Herbert Homer

Personal information
- Full name: Herbert Wesley Farmer Homer
- Born: 6 October 1895 Dudley, Worcestershire, England
- Died: 10 February 1977 (aged 81) Old Hill, Staffordshire, England
- Batting: Right-handed

Domestic team information
- 1928–1931: Minor Counties
- 1922–1935: Staffordshire

Career statistics
| Competition | First-class |
| Matches | 4 |
| Runs scored | 185 |
| Batting average | 30.83 |
| 100s/50s | –/1 |
| Top score | 71 |
| Balls bowled | – |
| Wickets | – |
| Bowling average | – |
| 5 wickets in innings | – |
| 10 wickets in match | – |
| Best bowling | – |
| Catches/stumpings | 1/– |
- Source: Cricinfo, 30 November 2011

= Herbert Homer =

English cricketer and administrator

Herbert Wesley Farmer Homer (6 October 1895 - 10 February 1977) was an English cricketer and cricket administrator. Homer was a right-handed batsman. He was born at Dudley, Worcestershire.

Homer made his debut for Staffordshire in the 1939 Minor Counties Championship against the Surrey Second XI. He played Minor counties cricket for Staffordshire from 1922 to 1935, making 85 appearances.
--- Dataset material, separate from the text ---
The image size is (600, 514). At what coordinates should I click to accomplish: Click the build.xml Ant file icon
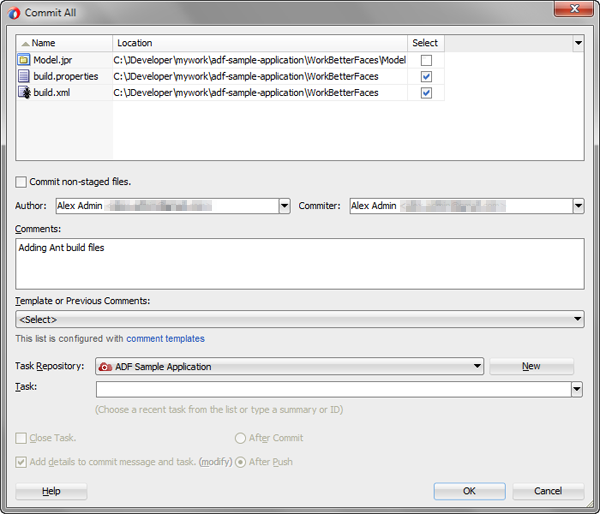click(x=25, y=93)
In 1928, he made his first-class debut for a combined Minor Counties team against the touring West Indians at the County Ground, Exeter in 1928. He made three further first-class appearances for the Minor Counties, against Lancashire in 1929, Wales in 1930 and the touring New Zealanders in 1931. In these four first-class matches he scored a total of 185 runs at an average of 30.83, with a high score of 71. This score came against the New Zealanders.

Later in his life he became the President of the Birmingham and District Cricket League, holding the position in 1950 and again in 1959. He died at Old Hill, Staffordshire on 10 February 1977. His nephew Charles Palmer played Test cricket for England.